● **Exercise materials**:
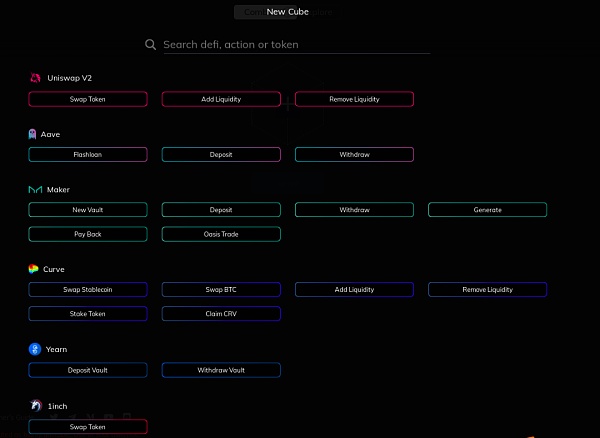Click the search magnifier icon
The width and height of the screenshot is (600, 438).
point(151,45)
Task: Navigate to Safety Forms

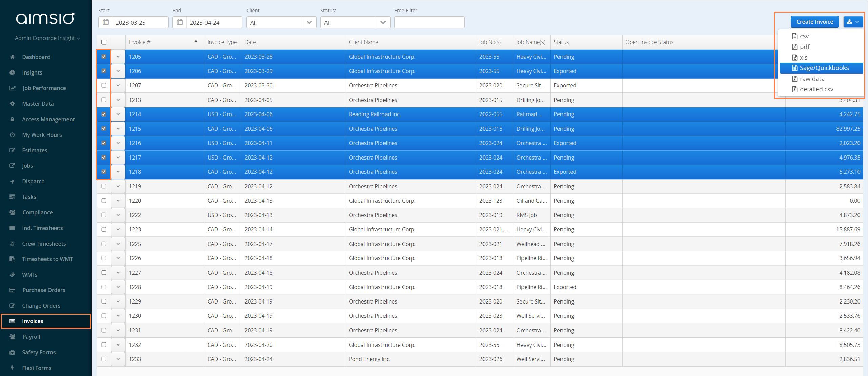Action: coord(39,352)
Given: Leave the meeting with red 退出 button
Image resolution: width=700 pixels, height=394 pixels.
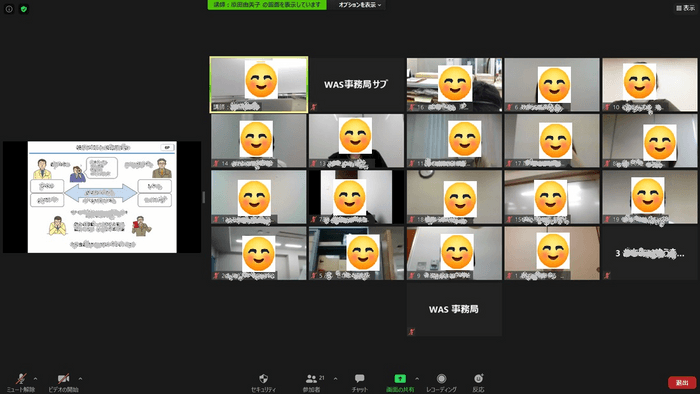Looking at the screenshot, I should click(682, 383).
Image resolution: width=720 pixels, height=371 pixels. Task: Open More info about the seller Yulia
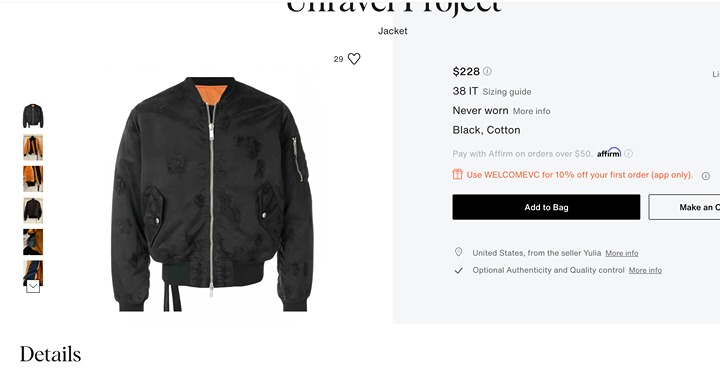pyautogui.click(x=622, y=253)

● **Problem requirements**: Give back exactly the lines from the line with "Task: Navigate to Safety Forms" through the end of the material above, and omit every picture.

● **Output below**:
Task: Navigate to Safety Forms

Action: coord(39,352)
Given: Leave the meeting with red 退出 button
Image resolution: width=700 pixels, height=394 pixels.
Looking at the screenshot, I should click(682, 383).
Image resolution: width=720 pixels, height=371 pixels. Task: Open More info about the seller Yulia
pyautogui.click(x=622, y=253)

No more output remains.